Осберт зашипел на нее, обливая потоком грязных слов. Теперь он уже перешел к угрозам. Глаза Джиллиан дико метались, выискивая оружие получше. Она ничего не нашла, но сквозь щелку в занавесках заметила, что дверь в ее комнату приотворилась. Слишком поздно! Кто-то идет. Ее спасут, но Осберт окажется пленником. Адам вызвал бы его на поединок, но Джиллиан знала, что Осберт ни за что не согласится сражаться, а просто так убивать его Адам, наверное, не станет. Если бы только она могла доказать, что Осберт убийца. Его бы отдали под суд и казнили за это, но доказательств у нее не было.

– Убийца! – в отчаянии заорала Джиллиан, когда дверь открылась. – Ты думаешь, что можешь стоять у окна, из которого ты выбросил несчастного Гилберта, а потом велеть мне слушаться тебя?! Да я бы скорее умерла!

– Несчастный Гилберт! – осклабился Осберт, не сводивший глаз с Джиллиан и потому не заметивший, как открылась дверь и на пороге остановились в изумлении два человека. – Что из того, что я выбросил его из окна? Он и так был уже трупом. Ты не можешь называть убийцей того, кто просто выбросил из окна мертвое тело.

– Неправда! – воскликнула Джиллиан. – Ему становилось лучше!

– Если тебя это так волновало, – мерзко осклабился он, – то почему же ты не выдала меня?

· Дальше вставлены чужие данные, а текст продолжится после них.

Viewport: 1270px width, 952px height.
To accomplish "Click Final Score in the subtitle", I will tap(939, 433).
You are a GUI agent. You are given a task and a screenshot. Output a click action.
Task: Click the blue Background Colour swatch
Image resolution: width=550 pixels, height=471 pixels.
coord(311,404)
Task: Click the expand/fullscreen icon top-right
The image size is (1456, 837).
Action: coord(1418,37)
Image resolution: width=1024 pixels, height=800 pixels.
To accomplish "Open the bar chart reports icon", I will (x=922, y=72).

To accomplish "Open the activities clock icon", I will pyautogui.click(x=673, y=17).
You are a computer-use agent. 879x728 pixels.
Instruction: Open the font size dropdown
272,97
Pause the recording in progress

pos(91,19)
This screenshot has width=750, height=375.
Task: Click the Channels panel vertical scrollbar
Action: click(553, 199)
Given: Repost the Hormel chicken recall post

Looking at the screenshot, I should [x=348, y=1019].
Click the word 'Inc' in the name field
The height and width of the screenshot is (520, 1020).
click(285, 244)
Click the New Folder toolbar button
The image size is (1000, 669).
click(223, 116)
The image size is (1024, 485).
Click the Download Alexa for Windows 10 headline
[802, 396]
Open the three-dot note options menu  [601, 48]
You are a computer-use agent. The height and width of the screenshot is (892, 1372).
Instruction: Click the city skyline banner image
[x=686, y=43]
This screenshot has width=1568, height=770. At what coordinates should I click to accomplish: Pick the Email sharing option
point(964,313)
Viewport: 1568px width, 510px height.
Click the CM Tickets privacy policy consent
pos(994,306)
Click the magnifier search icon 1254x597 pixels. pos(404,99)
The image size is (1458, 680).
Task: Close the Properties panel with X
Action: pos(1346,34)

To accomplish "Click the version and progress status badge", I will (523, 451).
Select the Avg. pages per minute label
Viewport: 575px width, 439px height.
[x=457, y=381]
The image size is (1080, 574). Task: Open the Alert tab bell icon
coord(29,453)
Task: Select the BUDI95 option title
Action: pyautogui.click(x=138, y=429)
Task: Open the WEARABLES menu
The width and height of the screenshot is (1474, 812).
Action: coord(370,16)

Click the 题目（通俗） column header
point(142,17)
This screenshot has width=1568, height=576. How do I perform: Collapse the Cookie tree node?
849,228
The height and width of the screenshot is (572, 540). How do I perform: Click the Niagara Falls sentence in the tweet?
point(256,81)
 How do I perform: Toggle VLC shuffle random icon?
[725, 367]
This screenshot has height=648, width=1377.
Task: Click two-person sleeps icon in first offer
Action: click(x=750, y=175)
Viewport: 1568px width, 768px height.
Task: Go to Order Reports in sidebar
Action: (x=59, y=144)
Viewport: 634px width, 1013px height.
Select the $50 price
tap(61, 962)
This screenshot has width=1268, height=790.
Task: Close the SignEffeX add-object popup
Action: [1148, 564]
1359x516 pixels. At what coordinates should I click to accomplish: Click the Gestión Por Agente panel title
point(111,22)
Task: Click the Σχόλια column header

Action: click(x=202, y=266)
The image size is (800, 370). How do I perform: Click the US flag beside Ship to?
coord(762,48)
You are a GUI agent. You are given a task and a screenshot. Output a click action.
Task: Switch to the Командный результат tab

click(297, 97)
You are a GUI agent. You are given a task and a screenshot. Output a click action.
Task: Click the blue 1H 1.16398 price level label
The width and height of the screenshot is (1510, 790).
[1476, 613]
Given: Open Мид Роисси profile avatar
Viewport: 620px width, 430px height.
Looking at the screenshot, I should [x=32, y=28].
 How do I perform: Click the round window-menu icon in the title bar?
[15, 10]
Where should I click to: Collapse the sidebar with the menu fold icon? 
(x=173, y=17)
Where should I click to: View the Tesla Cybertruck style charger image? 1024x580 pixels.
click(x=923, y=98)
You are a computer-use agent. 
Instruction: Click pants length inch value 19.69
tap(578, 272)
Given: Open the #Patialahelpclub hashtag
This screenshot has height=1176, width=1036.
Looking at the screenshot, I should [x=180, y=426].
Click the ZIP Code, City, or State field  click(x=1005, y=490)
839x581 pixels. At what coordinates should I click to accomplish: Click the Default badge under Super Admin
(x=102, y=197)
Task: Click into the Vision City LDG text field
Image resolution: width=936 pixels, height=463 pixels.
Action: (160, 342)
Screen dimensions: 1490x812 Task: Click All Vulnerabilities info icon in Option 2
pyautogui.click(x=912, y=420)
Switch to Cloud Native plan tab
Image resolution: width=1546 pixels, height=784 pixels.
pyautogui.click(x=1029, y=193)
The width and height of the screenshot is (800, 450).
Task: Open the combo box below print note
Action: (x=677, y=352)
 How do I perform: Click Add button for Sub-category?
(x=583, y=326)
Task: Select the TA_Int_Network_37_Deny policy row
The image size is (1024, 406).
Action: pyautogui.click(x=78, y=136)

Джиллиан не слышала со стороны дверей никакого звука и не осмеливалась повернуть туда голову. Она предположила, что дверь открыла служанка и, увидев связанную Кэтрин или Осберта с мечом в руке, побежала звать на помощь. Ее, правда, удивило, что женщина не завизжала, но она была признательна ей за это, поскольку это давало ей последний шанс покончить с Осбертом.

– Потому что я хочу убить тебя сама! – закричала Джиллиан и, крепко ухватив подсвечник, сделала внезапный выпад.

Она вонзила острие Осберту в грудь, да еще оттолкнула его назад на пару шагов. Зная его трусость, Джиллиан надеялась, что от неожиданности и страха он выронит меч. Вместо этого, однако, он яростно взмахнул им. Он не задел Джиллиан, но она, уворачиваясь, выронила тяжелый подсвечник и упала на колени. Двойной рев ярости раздался со стороны дверей, за которым последовал визг ужаса со стороны Осберта, и второй его удар также не достиг цели. Джиллиан в отчаянии вскочила на ноги и снова схватила подсвечник. Этим движением она помешала Осберту упасть на четвереньки и попытаться укрыться под кроватью. Он испустил еще один полный ужаса крик и опустил свой меч. Но было уже слишком поздно. Сэр Ричард и сэр Годфри уже приближались, и в намерениях их сомневаться было невозможно. Джиллиан сделала еще один отчаянный выпад, и Осберт, истерически визжа, отступил к открытому окну, зацепился за подоконник и вывалился наружу.